Ocorre que na controvérsia constitucional da ADI de n. 3833 decidiu-se pelo
não conhecimento da ADI consoante o entendimento de que não pode ser objeto desta
ação uma norma pré-constitucional, mas inovam ao dizer que se pode averbar a
caducidade da norma pré-constitucional em debate. Ou seja, a nova orientação aponta
para a possibilidade de retirada da força normativa, em sede de ADI, da norma préconstitucional em questão, já que o teor da mesma não coadunava com a nova redação
que a constituição adquiriu frente à emenda constitucional de n. 41/03.
Ou seja, o posicionamento da Corte sobre a possibilidade de se abordar o
controle de constitucionalidade de lei pré-constitucional frente ao texto constitucional
vigente está em processo de alteração. Isso ocorre na medida em que surgem, neste
precedente, indícios de modificação do posicionamento do Tribunal, no sentido de
possibilitar esse controle de normas pré-constitucionais frente ao texto constitucional
atual, por meio de ação direta de inconstitucionalidade.

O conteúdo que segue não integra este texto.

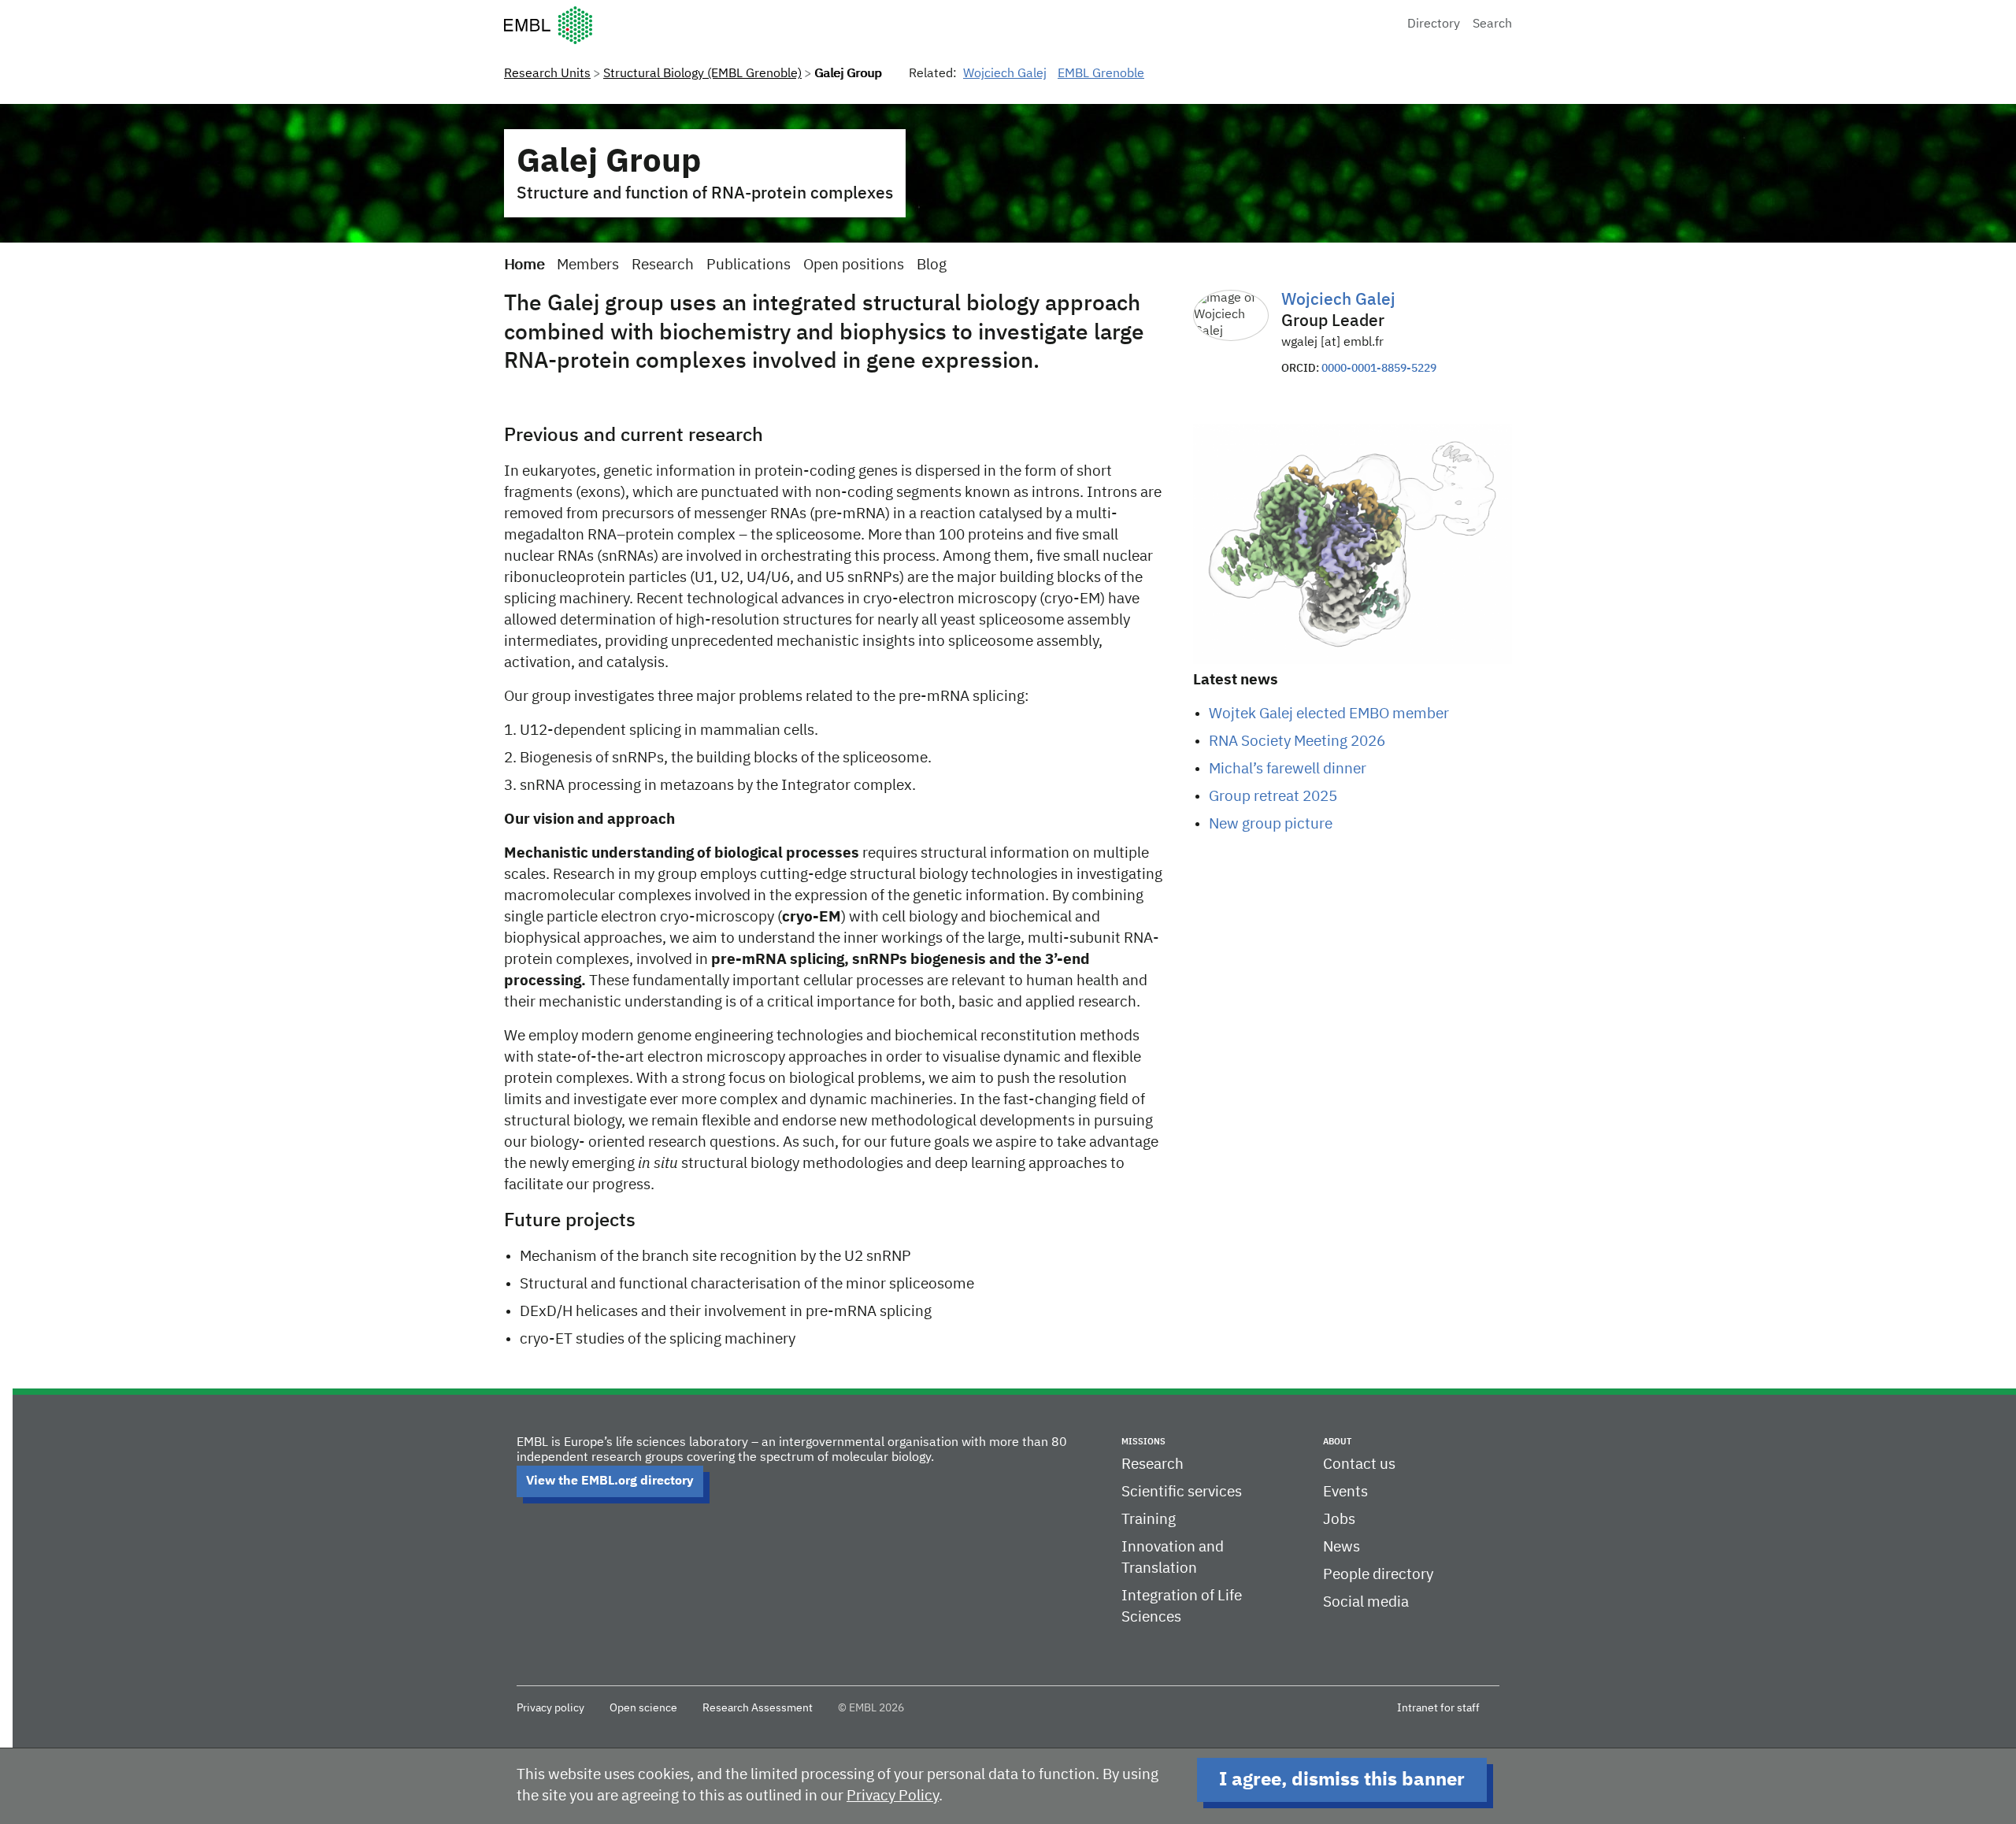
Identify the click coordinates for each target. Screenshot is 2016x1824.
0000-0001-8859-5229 (1378, 368)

Desse modo, até o presente momento de evolução jurisprudencial, a ação de
ADPF é o único modo de se obter um controle de constitucionalidade de normas préconstitucionais frente à atual constituição (1988), sendo que tal posicionamento está em
processo evolutivo diante dos debates ocorridos no julgamento da ADI-MC de n. 3.833.
A questão agora a ser abordada é quanto à possibilidade do STF analisar a
constitucionalidade de norma pré-constitucional frente à constituição vigente a sua
época. Tal análise é factível por meio do controle difuso de constitucionalidade por
meio de recurso extraordinário.
Como assentado no RE de n. 148.754, Rel. Francisco Rezek, DJ de 4.3.1994, é
possível o pleito de normas jurídicas que foram promulgadas antes da entrada em vigor
da Constituição de 1988 frente à constituição vigente a sua época. Vale destacar que
nesta via de controle difuso não é factível o controle de constitucionalidade de norma
pré-constitucional frente à constituição atual, pois por essa via só se realiza o controle
em face da Constituição sob cujo império foi editado a lei ou ato normativo.
Em suma, o controle de normas pré-constitucionais frente à constituição atual pode ser
analisado pelo STF por meio de controle de constitucionalidade abstrato, sendo que o
posicionamento da Corte de que tal pleito só pode ser reclamado por meio de ADPF
está em processo de alteração diante dos novos posicionamentos existentes da ADI-MC
de n. 3833. Por outro lado, a Corte possui competência para julgar a constitucionalidade
de norma pré-constitucional frente à constituição vigente a sua época por meio de
recurso extraordinário (controle concreto de constitucionalidade).